Who is in jail for this? Nobody.
And 13 South African soldiers were killed in combat in a foreign country on a still unclear mission. Consequences? None whatsoever.
In a country where life is cheap and state resources are the trough from which the political elite and their friends feed, can we really expect serious consequences for some bending of the rules to ensure the president can live in luxury for the rest of his life? At a time when South Africa celebrates 20 years of democracy, how can we accept that it is all right for multiple state departments, cabinet members and officials to willingly violate the prescripts of good governance and waste public funds?
Before Madonsela released her report, titled “Secure in Comfort”, we knew our country had serious problems – our economy is performing poorly, unemployment and poverty levels are too high, service delivery is breaking down, our police service has murderous tendencies, violence against women and children is intolerably high, moral decay has beset political leadership, corruption is chewing at the fabric of our society. Oh, and our national football team is a “bunch of losers”. Still, we kept going in the belief that our Mandela-ness, our special something that made us a miracle nation will get us by.
We cannot do that any longer.
Now we know too much.
We know President Zuma told Parliament his family had paid for the renovations at his home and the state only paid for security features.
“This was not true,” Madonsela found. “It is common cause that in the name of security, the government built for the president and his family… a visitors’ centre, cattle kraal and chicken run, swimming pool* and amphitheatre, among others.”

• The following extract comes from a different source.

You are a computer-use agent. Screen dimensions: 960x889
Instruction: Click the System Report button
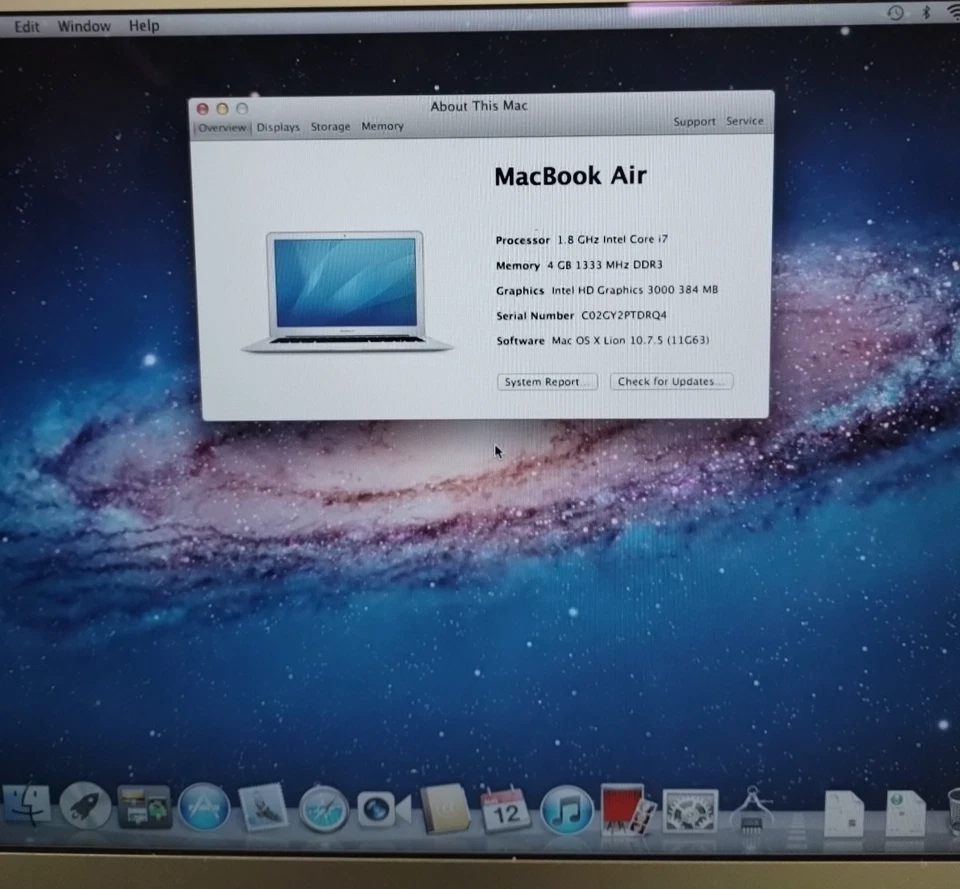(547, 381)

We know this was undue benefit and the public protector has recommended that Zuma pay back “a reasonable percentage” of these costs to the state.
In any country where there is accountable government, this is an impeachable offence. Madonsela has accepted Zuma’s explanation that his statement in Parliament was a “bona fide mistake”, as he had only considered his family dwellings. But she also states in the report: “It is my considered view that as the president tacitly accepted the implementation of all measures at his residence and has unduly benefited from the enormous capital investment from the non-security installations at his private residence, a reasonable part of the expenditure towards the installations… should be borne by him and his family.”
That is rather difficult to ignore.
We have now learnt that the Nkandla upgrades were not just a mad spending spree with government money but that funds were redirected from service delivery projects. The public protector’s report states that funds were reallocated from the Department of Public Works’s Inner City Regeneration and the Dolomite Risk Management Programmes. This Madonsela found to be in violation of the constitution and constituted “improper conduct and maladministration”.
One of the most commonly used words in the 443-page report is the word “reasonable”. Madonsela kept trying to apply the reasonableness test in assessing what was done and what should have been done in securing the president’s residence. She also had the expectation that Zuma would have conducted himself as any reasonable person would.
He did not.
“The mere magnitude of the Nkandla Project, the many buildings constructed, including underground facilities and substantial landscaping interventions, the swimming pool and terrace, amphitheatre, kraal and culvert, visitors’ centre, elaborate paving and the space created for a marquee tent, would, in my view, have prompted any reasonable person in the position of the president to seriously question the need for certain items and the expense to the fiscus of funds that could have been used somewhere else where there are service delivery needs, poverty and unemployment.”
As a result, Madonsela concludes: “It is my considered view that the president, as the head of South Africa Incorporated, was wearing two hats, that of the ultimate guardian of the resources of the people of South Africa and that of being a beneficiary of public privileges of some of the guardians of public power and state resources.”
Here is the big problem with South Africa going on as if nothing has happened:
“His failure to act in protection of state resources constitutes a violation of paragraph 2 of the Executive Ethics Code and, accordingly, amounts to conduct that is inconsistent with his office as a member of the cabinet, as contemplated by section 96 of the Constitution,” the public protector’s report says.
This was the president’s oath of office at his inauguration in 2009:
“I, Jacob Zuma, solemnly swear that I will observe and maintain the Constitution of the Republic and I solemnly and sincerely promise that I will always promote all that will advance the public, and oppose all that may harm it.”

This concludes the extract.